Is this praise premature? Well, we'll see. But Archer really does appear to have the armoury - the control, the pace, the skills and the robust body - to suggest he can sustain the bright start to his career. Indeed, when his captain eventually realises that he is the man who should be running in down the hill, and he is the man who should bowl in shorter spells, it's possible his figures could even improve. He bowled at the wrong end for much of this innings and conceded runs as a result of the unusually attacking fields.

The one cloud on his horizon is his workload. Already, he has delivered 61.1 overs in this series and this was just the third innings in which he has bowled. By contrast, Broad has delivered fewer than 50 overs in the same timeframe. Overall, England have delivered 194.1 overs since Archer came into the Test side, meaning he has bowled almost a third of them.
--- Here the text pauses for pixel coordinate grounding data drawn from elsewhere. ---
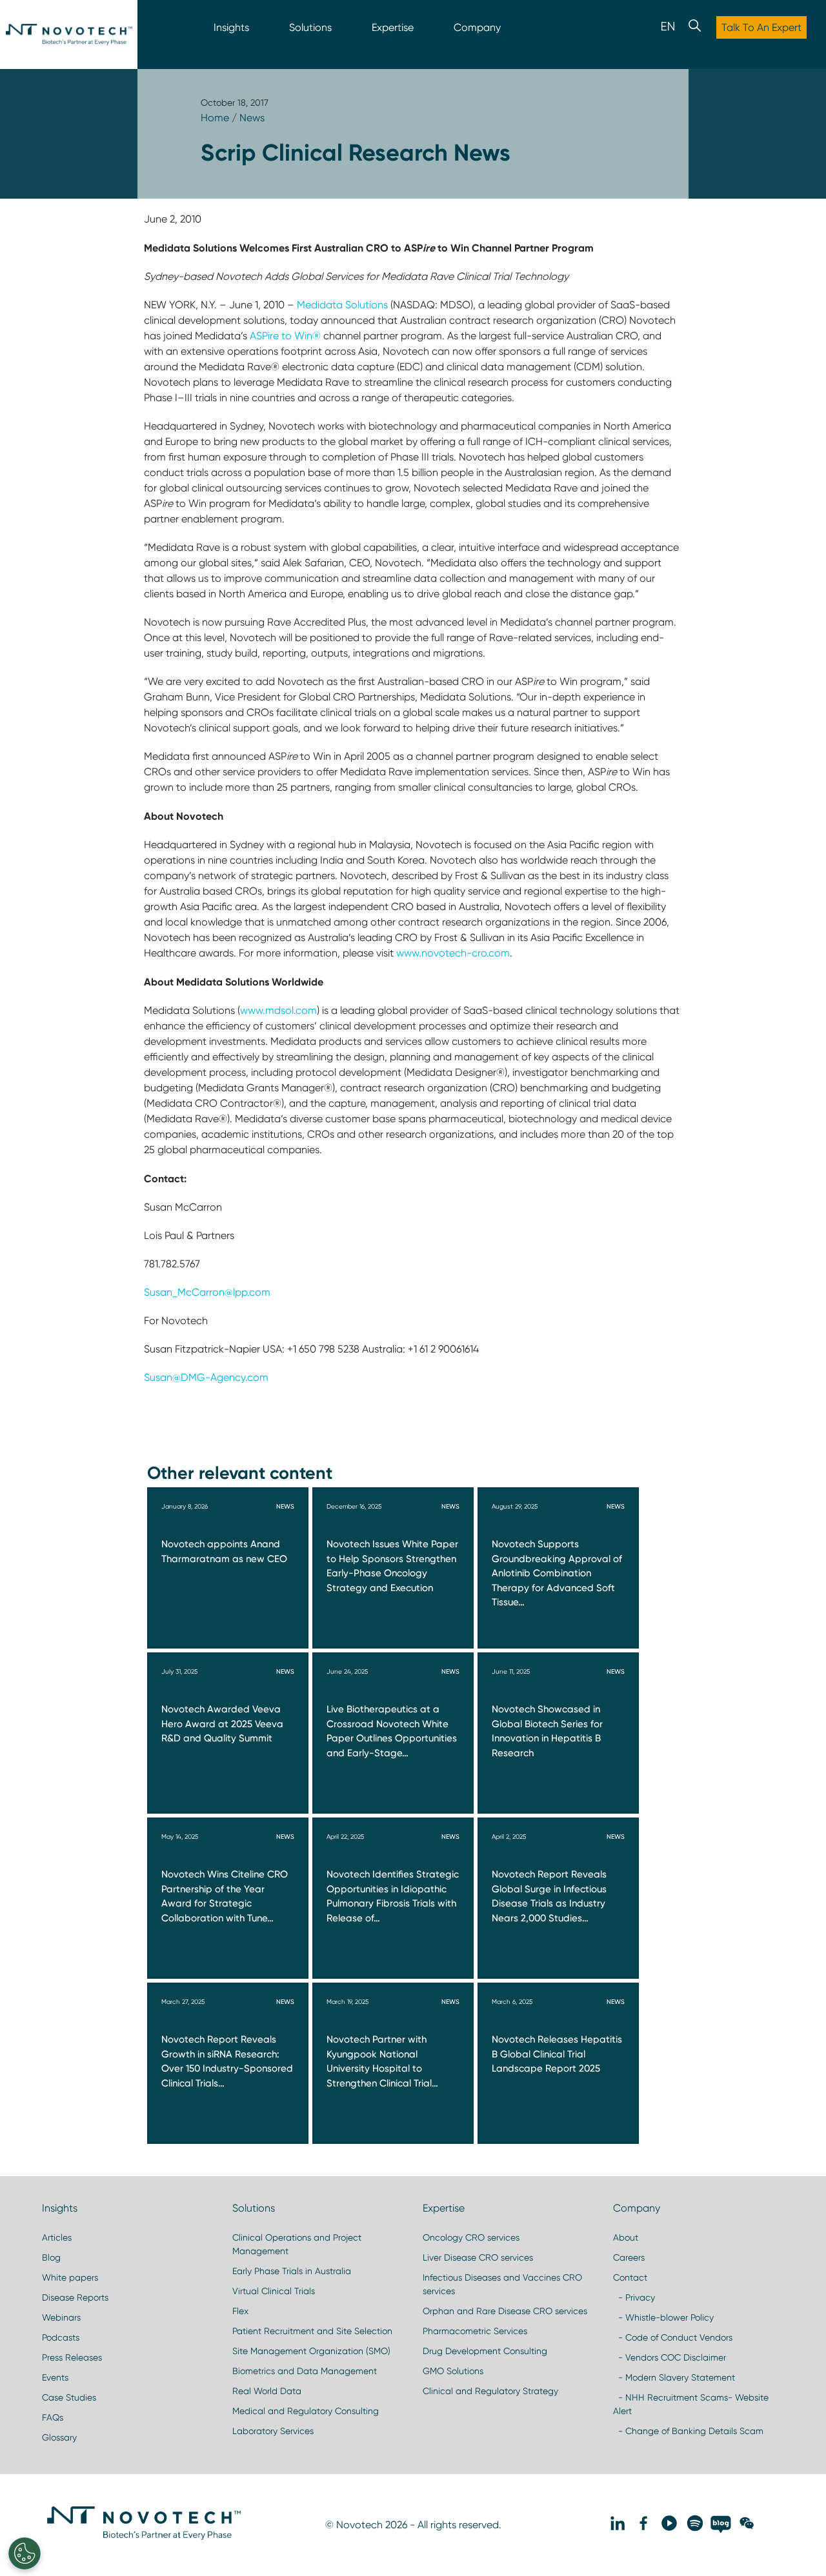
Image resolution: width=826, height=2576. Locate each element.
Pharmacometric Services (475, 2331)
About (625, 2237)
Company (477, 27)
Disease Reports (75, 2297)
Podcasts (60, 2337)
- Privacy (634, 2297)
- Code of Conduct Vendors (672, 2337)
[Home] (68, 34)
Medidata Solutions (343, 305)
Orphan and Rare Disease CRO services (505, 2311)
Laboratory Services (273, 2431)
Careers (629, 2257)
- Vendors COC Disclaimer (669, 2357)
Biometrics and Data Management (304, 2371)
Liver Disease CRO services (478, 2257)
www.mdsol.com (278, 1010)
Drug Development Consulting (485, 2351)
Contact (630, 2277)
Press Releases (72, 2357)
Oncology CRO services (471, 2237)
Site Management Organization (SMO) (311, 2351)
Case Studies (69, 2397)
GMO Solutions (453, 2371)
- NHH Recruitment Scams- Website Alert (691, 2404)
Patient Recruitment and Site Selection (312, 2331)
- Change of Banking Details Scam (688, 2431)
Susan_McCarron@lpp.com (207, 1292)
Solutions (310, 27)
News (252, 118)
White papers (70, 2277)
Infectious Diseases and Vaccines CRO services (502, 2284)
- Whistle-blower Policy (663, 2317)
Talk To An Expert (761, 27)
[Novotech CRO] (144, 2536)
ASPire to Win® (285, 336)
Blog (51, 2257)
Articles (57, 2237)
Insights (231, 27)
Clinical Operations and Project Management (296, 2244)
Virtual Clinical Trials (273, 2291)
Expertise (393, 27)
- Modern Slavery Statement (674, 2377)
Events (55, 2377)
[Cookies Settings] (24, 2553)
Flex (240, 2311)
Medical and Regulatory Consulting (305, 2411)
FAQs (52, 2417)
That is not sustainable.

So while it is understandable that Joe Root turns to him in every situation - the Ashes are on the line here, after all - it has to change. While he's shown he is far more than a tearaway with a magnificent bouncer, that top register of pace remains a significant weapon. Even in this innings, he produced the odd sharp bouncer which would have had batsmen just a little reluctant to prop onto the front foot. England need to help him retain that pace. Johnson, at his best, rarely bowled spells of longer than three or four overs.

It was that weariness that was most apparent straight after the game. Asked by the BBC how he felt about that first five-for, his instinctive response was to reply: "It means I get to rest now. I'm over the moon to have got six wickets today, but I'm equally happy just to get off."

That sustains a familiar theme. Following the Lord's Test, Archer tweeted a picture of an old man struggling to raise himself from a chair with a stick for help and wrote: "Me getting out of bed tomorrow morning."

It was a joke, of course, but it was also a warning. Bowlers like Archer come along, for England at least, very rarely. He's already helped England to a World Cup and he might just have got them back in an Ashes series. He needs looking after. He needs protecting. We're only at the start of Archer's international journey, but already he has shown an array of skills that whisper the potential of greatness.